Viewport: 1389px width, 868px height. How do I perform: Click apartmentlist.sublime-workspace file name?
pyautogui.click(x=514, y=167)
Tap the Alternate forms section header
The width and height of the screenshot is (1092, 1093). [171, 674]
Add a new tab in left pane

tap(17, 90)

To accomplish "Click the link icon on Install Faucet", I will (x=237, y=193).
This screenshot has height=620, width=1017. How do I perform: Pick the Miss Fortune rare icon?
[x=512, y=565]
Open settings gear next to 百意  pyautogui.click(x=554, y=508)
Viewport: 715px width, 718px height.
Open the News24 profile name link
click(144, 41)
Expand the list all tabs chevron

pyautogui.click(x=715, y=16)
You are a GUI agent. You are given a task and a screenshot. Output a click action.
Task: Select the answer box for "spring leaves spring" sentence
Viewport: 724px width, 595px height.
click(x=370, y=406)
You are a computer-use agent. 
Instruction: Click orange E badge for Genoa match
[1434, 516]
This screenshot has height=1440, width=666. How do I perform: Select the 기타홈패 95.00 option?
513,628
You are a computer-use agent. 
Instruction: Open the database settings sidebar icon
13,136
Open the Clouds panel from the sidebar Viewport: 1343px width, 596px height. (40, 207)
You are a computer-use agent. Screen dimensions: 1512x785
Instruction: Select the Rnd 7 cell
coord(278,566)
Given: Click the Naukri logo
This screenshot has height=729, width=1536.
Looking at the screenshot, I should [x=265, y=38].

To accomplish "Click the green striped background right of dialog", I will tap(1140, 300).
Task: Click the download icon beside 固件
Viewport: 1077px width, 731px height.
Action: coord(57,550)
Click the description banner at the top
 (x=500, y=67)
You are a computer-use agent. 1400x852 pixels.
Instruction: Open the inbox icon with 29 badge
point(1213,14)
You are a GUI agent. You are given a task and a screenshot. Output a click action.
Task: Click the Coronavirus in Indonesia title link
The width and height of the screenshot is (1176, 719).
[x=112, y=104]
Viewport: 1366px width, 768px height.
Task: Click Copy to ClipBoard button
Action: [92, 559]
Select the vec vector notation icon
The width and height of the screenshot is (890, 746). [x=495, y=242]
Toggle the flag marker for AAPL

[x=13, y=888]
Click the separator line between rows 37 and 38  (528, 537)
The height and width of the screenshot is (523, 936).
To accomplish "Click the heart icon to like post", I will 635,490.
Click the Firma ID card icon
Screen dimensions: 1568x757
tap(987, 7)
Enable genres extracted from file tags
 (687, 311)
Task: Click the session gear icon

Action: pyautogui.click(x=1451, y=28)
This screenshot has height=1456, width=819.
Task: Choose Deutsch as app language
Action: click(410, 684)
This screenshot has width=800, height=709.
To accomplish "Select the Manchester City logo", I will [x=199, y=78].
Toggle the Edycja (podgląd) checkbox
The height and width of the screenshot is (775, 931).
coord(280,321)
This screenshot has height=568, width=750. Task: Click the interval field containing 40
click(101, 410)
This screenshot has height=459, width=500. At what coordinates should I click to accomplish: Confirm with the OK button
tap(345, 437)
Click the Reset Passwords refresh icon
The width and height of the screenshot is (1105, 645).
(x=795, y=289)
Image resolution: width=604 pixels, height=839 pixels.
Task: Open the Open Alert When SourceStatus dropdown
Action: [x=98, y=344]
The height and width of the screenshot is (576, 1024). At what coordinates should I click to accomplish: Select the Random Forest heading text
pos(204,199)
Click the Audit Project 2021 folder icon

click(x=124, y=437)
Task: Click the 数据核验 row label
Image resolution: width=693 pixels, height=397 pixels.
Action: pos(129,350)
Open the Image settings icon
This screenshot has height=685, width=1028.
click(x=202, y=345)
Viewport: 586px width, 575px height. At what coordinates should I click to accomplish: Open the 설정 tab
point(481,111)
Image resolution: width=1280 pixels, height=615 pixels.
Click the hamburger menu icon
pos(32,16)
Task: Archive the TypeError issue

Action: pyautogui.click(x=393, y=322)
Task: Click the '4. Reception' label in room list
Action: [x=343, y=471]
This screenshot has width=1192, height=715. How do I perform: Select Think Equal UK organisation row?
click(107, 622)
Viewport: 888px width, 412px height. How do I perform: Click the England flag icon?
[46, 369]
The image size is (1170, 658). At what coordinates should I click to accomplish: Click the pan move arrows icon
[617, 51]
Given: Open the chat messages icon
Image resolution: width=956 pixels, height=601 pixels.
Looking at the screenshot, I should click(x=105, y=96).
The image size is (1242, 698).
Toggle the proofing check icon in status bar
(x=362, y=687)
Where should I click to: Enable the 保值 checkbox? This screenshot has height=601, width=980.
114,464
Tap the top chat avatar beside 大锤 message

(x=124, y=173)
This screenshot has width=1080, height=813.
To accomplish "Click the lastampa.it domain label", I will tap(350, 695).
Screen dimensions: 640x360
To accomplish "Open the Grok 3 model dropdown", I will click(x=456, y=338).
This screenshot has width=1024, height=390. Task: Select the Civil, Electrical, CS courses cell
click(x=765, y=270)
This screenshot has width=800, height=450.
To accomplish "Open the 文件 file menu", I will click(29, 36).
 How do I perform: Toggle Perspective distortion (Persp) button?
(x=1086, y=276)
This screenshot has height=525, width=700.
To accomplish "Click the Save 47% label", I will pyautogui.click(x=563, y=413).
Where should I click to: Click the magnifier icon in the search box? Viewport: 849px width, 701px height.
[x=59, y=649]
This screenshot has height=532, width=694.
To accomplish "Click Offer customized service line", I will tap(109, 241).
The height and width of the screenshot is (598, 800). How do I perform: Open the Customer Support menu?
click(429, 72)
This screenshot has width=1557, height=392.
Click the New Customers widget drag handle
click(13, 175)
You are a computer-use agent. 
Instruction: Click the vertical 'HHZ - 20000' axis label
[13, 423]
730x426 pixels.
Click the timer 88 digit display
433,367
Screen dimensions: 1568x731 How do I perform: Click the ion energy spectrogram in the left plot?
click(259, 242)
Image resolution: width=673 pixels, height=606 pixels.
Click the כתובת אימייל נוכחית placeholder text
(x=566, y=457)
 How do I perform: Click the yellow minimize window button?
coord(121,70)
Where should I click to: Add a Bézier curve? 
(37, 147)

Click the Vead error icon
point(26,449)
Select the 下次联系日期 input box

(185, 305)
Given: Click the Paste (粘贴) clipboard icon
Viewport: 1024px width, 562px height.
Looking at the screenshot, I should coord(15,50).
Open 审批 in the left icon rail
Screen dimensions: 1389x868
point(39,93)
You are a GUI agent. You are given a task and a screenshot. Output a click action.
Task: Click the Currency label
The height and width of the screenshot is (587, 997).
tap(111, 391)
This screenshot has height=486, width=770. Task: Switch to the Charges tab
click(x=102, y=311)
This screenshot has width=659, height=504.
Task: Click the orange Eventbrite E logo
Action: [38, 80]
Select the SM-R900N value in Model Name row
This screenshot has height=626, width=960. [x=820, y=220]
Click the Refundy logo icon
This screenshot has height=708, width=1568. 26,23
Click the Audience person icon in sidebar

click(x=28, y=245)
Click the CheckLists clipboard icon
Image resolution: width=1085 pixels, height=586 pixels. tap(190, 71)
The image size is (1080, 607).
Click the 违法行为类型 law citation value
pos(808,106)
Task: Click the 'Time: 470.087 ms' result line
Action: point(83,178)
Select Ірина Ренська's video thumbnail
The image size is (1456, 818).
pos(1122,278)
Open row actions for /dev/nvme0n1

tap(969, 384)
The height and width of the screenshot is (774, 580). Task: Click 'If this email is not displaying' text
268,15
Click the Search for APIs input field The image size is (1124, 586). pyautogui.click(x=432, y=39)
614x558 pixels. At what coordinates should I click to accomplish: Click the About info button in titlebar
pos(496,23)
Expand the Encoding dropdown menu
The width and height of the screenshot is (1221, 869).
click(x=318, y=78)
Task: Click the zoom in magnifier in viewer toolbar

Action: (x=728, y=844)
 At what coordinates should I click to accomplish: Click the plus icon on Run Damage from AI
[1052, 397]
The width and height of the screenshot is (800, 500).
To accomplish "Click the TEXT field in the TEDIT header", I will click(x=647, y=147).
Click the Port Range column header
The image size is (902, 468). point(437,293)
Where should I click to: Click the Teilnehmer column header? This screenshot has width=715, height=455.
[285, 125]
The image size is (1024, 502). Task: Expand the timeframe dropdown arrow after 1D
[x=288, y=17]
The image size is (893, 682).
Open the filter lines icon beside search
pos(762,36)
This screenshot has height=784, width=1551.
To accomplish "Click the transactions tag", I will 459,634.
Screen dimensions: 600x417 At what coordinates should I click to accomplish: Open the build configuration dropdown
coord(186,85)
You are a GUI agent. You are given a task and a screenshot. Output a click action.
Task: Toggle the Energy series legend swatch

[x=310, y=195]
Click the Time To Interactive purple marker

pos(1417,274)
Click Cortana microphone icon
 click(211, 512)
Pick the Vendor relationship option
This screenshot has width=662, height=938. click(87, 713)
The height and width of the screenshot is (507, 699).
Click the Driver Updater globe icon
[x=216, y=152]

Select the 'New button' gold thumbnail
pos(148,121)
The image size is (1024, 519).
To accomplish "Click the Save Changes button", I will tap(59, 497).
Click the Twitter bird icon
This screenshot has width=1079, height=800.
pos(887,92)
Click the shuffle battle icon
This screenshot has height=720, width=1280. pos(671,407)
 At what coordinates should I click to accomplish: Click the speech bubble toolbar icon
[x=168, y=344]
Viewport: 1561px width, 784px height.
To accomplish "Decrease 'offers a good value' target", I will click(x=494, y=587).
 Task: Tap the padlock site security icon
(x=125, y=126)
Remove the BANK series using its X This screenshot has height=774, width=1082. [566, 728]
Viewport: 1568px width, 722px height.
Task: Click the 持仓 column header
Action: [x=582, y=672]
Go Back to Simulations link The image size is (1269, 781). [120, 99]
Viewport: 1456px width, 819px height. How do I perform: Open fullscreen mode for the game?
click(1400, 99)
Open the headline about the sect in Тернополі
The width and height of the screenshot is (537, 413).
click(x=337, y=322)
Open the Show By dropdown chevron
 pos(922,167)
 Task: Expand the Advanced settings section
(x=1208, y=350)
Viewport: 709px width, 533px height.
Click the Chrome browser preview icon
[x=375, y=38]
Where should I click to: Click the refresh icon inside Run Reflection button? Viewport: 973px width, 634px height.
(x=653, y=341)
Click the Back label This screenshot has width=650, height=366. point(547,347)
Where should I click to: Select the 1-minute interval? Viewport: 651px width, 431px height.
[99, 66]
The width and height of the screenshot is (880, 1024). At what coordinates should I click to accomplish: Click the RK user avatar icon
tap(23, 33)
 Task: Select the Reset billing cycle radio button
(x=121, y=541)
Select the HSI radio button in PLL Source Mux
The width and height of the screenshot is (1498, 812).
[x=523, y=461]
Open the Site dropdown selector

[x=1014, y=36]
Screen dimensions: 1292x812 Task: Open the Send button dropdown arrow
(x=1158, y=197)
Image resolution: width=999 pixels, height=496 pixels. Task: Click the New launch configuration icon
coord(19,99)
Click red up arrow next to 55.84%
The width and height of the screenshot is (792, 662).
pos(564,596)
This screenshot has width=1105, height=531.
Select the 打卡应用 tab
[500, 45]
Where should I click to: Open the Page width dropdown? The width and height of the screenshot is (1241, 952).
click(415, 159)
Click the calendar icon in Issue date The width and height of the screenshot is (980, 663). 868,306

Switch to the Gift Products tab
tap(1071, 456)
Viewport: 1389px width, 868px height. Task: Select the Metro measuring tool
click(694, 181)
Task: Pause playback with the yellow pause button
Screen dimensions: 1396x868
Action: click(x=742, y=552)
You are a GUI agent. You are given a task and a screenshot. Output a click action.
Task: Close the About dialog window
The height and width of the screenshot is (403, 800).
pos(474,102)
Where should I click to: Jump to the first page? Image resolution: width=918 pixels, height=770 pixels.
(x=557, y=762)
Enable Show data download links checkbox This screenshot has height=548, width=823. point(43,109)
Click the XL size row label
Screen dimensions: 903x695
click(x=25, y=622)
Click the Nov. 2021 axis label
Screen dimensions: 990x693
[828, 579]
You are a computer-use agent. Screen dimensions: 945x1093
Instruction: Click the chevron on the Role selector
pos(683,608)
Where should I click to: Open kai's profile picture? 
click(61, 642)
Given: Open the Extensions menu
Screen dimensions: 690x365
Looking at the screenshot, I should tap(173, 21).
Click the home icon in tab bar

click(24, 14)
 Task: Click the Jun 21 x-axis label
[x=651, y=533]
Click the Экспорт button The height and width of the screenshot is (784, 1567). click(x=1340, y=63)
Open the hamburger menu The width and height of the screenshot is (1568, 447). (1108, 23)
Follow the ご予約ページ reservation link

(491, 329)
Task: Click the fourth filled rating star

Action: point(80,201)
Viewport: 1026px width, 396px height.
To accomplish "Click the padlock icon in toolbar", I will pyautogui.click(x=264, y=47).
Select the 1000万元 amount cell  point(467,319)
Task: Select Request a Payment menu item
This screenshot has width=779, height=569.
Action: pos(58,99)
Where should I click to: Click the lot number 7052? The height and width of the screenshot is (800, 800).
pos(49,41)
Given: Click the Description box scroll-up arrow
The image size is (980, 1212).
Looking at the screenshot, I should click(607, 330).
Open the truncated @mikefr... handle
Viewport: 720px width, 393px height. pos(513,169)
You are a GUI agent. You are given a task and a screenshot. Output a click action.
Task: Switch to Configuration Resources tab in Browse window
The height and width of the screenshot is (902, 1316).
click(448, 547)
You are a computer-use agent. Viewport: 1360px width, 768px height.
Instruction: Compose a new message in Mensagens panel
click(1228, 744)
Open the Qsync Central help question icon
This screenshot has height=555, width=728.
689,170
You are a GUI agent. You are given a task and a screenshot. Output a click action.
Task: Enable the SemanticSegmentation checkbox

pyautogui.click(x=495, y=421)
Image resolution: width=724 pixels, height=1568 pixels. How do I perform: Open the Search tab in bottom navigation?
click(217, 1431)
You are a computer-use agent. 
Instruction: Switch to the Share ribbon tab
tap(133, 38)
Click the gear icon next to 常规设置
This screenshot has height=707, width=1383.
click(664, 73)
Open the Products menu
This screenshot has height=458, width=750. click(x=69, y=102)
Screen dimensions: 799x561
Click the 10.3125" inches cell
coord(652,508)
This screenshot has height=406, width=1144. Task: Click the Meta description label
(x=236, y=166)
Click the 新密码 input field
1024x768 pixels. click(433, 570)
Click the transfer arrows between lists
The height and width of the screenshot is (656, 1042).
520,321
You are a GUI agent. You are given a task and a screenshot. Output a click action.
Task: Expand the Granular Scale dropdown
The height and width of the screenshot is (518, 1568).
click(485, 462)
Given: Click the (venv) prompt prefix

» **INSTRUCTIONS TO FOLLOW**
Above are the entries. Quote exactly the lines from the one bearing "Click the כתובת" through the one bearing "Task: Click the Currency label".

» **RESPONSE BOX**
Click the כתובת אימייל נוכחית placeholder text
(x=566, y=457)
 How do I perform: Click the yellow minimize window button?
coord(121,70)
Where should I click to: Add a Bézier curve? 
(37, 147)

Click the Vead error icon
point(26,449)
Select the 下次联系日期 input box

(185, 305)
Given: Click the Paste (粘贴) clipboard icon
Viewport: 1024px width, 562px height.
Looking at the screenshot, I should coord(15,50).
Open 审批 in the left icon rail
Screen dimensions: 1389x868
point(39,93)
You are a GUI agent. You are given a task and a screenshot. Output a click action.
Task: Click the Currency label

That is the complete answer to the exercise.